***** EXTRAIT DU DOCUMENT
SITUATION PARADOXALE

Un paradoxe d’autant que l’interdiction de néonicotinoïdes s’applique à la betterave, une plante récoltée avant d’avoir pu produire des fleurs et du pollen, donc a priori sans risque pour les abeilles. « On arrive à de tels paradoxes quand le dogme prend le pas sur la science », lance Éric Lainé qui estime les pertes pour les betteraviers à 100 millions d’euros.

La profession demande trois mesures. La plus urgente consiste en une dérogation afin que les semences enrobées de betteraves puissent de nouveau être utilisées en 2021 pour rassurer les planteurs sur les rendements. Autre mesure, la mise en place d’un système d’indemnisation des planteurs sinistrés par la jaunisse en 2020. Sur ce point, le ministre de l’Agriculture, Julien Denormandie, aurait laissé entendre que des aides pourraient être débloquées. Enfin, la profession souhaite un soutien public renforcé à la recherche contre la jaunisse de la betterave. « Nous ne lâcherons pas l’affaire », a promis Hervé Lapie, président de la FDSEA de la Marne. Les réponses des membres du gouvernement, notamment à l’occasion de la foire de Châlons-en-Champagne dans quelques semaines, sont attendues de pied ferme.
**********
***** DONNÉES ENREGISTRÉES
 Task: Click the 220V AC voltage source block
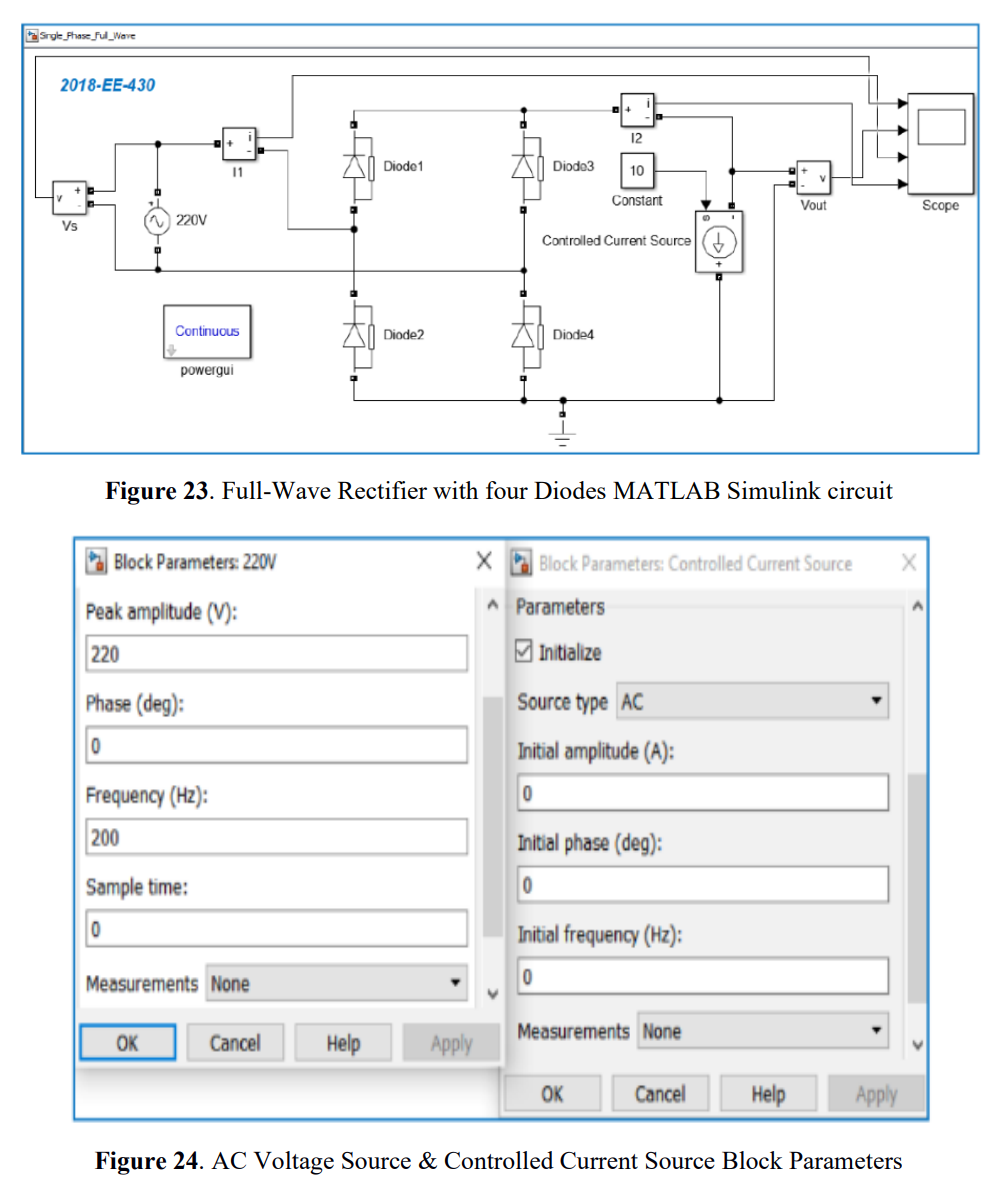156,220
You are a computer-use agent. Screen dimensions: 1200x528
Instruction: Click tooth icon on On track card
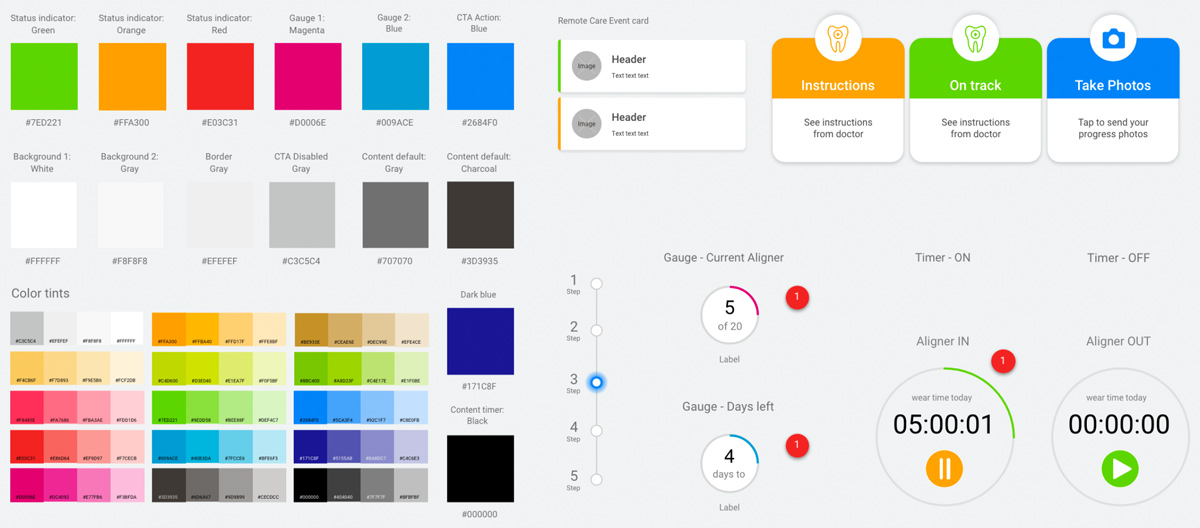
**********
* _QUESTIONS ET EXERCICES_:
(a) Répondez aux questions suivantes à partir de l'extrait du document.
(i) À combien Éric Lainé estime-t-il les pertes pour les betteraviers ?
(ii) Combien de mesures la profession demande-t-elle ?
(iii) Quelle fonction occupe Hervé Lapie ?
(b) Traduisez en anglais la phrase suivante de l'extrait du document : « Enfin, la profession souhaite un soutien public renforcé à la recherche contre la jaunisse de la betterave. »
(c) Renvoyez à l'identique le passage de l'extrait du document commençant par « SITUATION PARADOXALE » et se poursuivant jusqu'à « 100 millions d’euros. ».

* _RÉPONSES À L'EXERCICE_:
(a)
(i) À 100 millions d'euros.
(ii) Trois mesures.
(iii) Il est président de la FDSEA de la Marne.

(b) Finally, the profession wants stronger public support for research against beet yellows.

(c)
SITUATION PARADOXALE

Un paradoxe d’autant que l’interdiction de néonicotinoïdes s’applique à la betterave, une plante récoltée avant d’avoir pu produire des fleurs et du pollen, donc a priori sans risque pour les abeilles. « On arrive à de tels paradoxes quand le dogme prend le pas sur la science », lance Éric Lainé qui estime les pertes pour les betteraviers à 100 millions d’euros.